Upadhyay and colleagues located 751 to 776 publicly advertised abortion facilities throughout the study period. The largest share of facilities were located in the West and Northeast.

Charges for second-trimester abortions fell from $935 to $895, a drop of 4%, said Upadhyay, but that trend may have been influenced by gaps in the data. Researchers did not track charges for second trimester abortions in 2019, and some “facilities were unable to give a self-pay price,” they wrote.

Upadhyay and her colleagues also saw wide variation in self-pay charges across regions. Median prices for medication abortions and first-trimester procedural abortions were lowest in the South Atlantic and highest in the North Central region.
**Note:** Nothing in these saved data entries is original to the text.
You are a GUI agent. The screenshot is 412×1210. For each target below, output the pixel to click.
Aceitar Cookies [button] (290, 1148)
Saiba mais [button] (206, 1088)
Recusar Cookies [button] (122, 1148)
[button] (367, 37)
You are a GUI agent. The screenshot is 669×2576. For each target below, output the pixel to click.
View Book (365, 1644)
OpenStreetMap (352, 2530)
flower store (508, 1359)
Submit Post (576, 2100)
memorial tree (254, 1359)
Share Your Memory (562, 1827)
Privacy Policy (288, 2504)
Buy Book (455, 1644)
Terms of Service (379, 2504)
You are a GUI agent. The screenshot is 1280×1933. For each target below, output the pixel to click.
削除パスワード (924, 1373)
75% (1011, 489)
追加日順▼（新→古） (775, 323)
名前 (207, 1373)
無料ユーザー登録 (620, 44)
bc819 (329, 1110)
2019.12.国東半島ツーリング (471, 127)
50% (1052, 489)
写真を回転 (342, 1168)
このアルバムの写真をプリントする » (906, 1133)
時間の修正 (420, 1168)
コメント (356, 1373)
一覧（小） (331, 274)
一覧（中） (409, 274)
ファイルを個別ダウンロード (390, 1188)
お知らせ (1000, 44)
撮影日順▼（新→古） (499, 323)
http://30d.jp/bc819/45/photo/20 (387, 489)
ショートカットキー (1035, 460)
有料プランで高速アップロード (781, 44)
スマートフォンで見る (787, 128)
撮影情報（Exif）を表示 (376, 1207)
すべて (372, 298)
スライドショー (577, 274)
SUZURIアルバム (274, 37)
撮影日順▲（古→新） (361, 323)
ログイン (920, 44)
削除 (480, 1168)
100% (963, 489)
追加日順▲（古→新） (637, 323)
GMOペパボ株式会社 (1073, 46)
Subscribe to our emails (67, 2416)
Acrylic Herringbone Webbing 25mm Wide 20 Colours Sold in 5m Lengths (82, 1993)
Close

“Between 2017 and 2020 the Northeast and South saw a decrease in the number of open facilities … whereas the Midwest and West saw an increase,” the study noted.

Researchers did not track how each data point was arrived “and thus we were unable to analyze whether the method affected the results,” the study noted.

Also, some facilities only provided a range of charges rather than “exact charge data” and some shared no charges at all. In addition, because researchers used only the charges listed on facility websites for 2017, 2019, and 2020 “fewer than half of facilities were represented.” Costs of second-trimester abortions also varied widely based on gestational age.

  • Shannon Firth has been reporting on health policy as MedPage Today’s Washington correspondent since 2014. She is also a member of the site’s Enterprise & Investigative Reporting team. Follow

Disclosures

This study was supported by an Advancing New Standards in Reproductive Health Core Grant.

The authors disclosed no conflicts of interest.